* START Text block *

I have given it name TUBE.

It will have three basic operations-

top() // returns the element on the top

void push(element)  // push element into the tube

void pop()  //deletes the top element in the tube

For example if i have created a tube of size 4

initial - []

push(2) - [2]

push(3) - [3,2]

push(4) - [4,3,2]

push(5) - [5,4,3,2]

push(6) - [6,5,4,3]

push(7) - [7,6,5,4]

push(8) - [8,7,6,5]

pop - [7,6,5]

pop - [6,5]

I think this can be pretty useful while doing processes, in which we need to remember some of the previous elements we have accessed.

template<class T>
class tube
{
    T *val;
    int size;
    int front,rear;
public:
    tube(int k)
    {
        val=new T[k];
        size=k;
        front=rear=-1;
    }

    T top()
    {
        if (front!=-1)

* END Text block *

**Work to do**
Rewrite the tube text from "pop - [7,6,5]" to "tube(int k)", putting "handy" in place of "useful". The listing that comes next is not needed for anything you are asked to do.

* START Dataset section *

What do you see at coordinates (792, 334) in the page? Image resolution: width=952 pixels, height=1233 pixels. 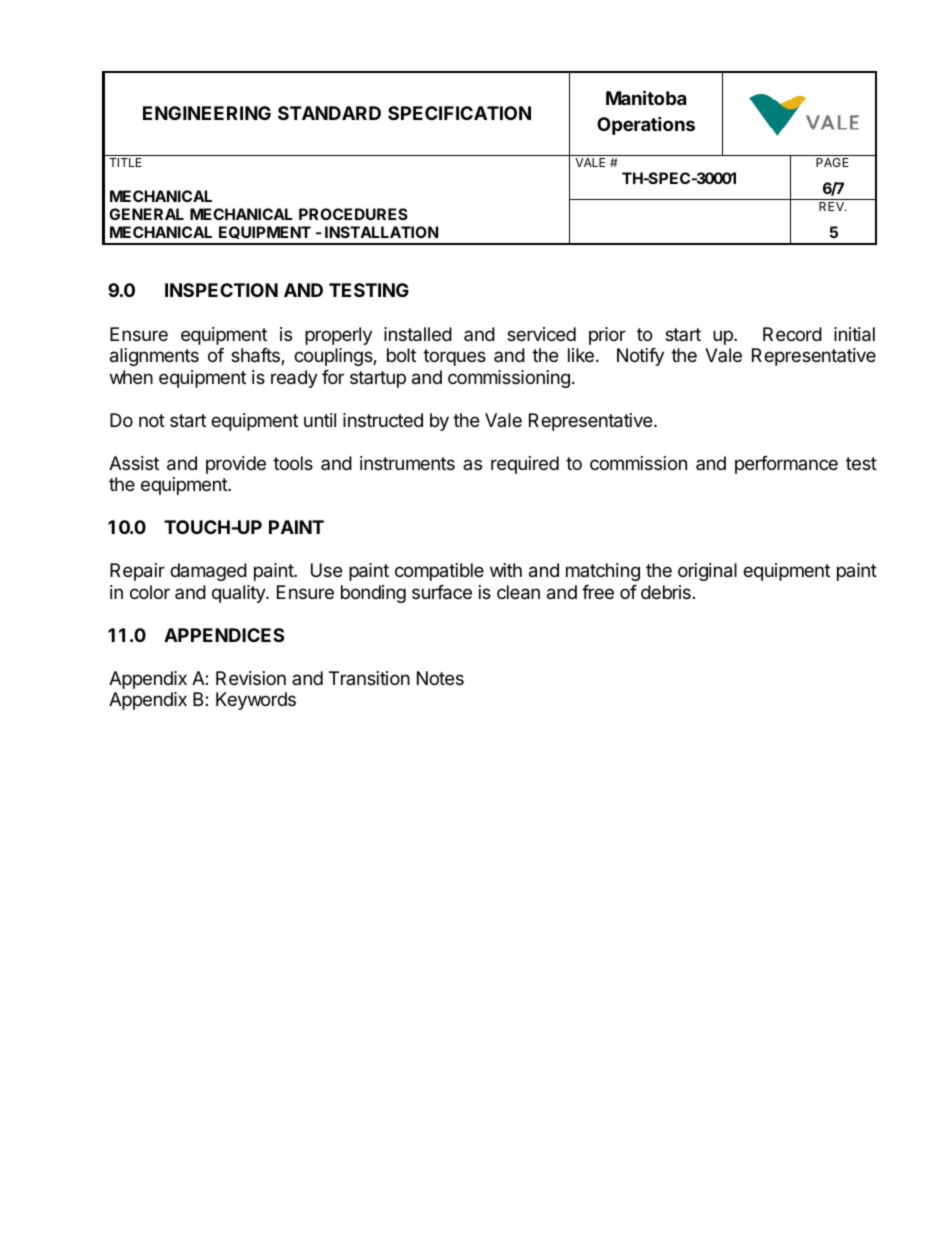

* END Dataset section *

**Task solution**
pop - [7,6,5]

pop - [6,5]

I think this can be pretty handy while doing processes, in which we need to remember some of the previous elements we have accessed.

template<class T>
class tube
{
    T *val;
    int size;
    int front,rear;
public:
    tube(int k)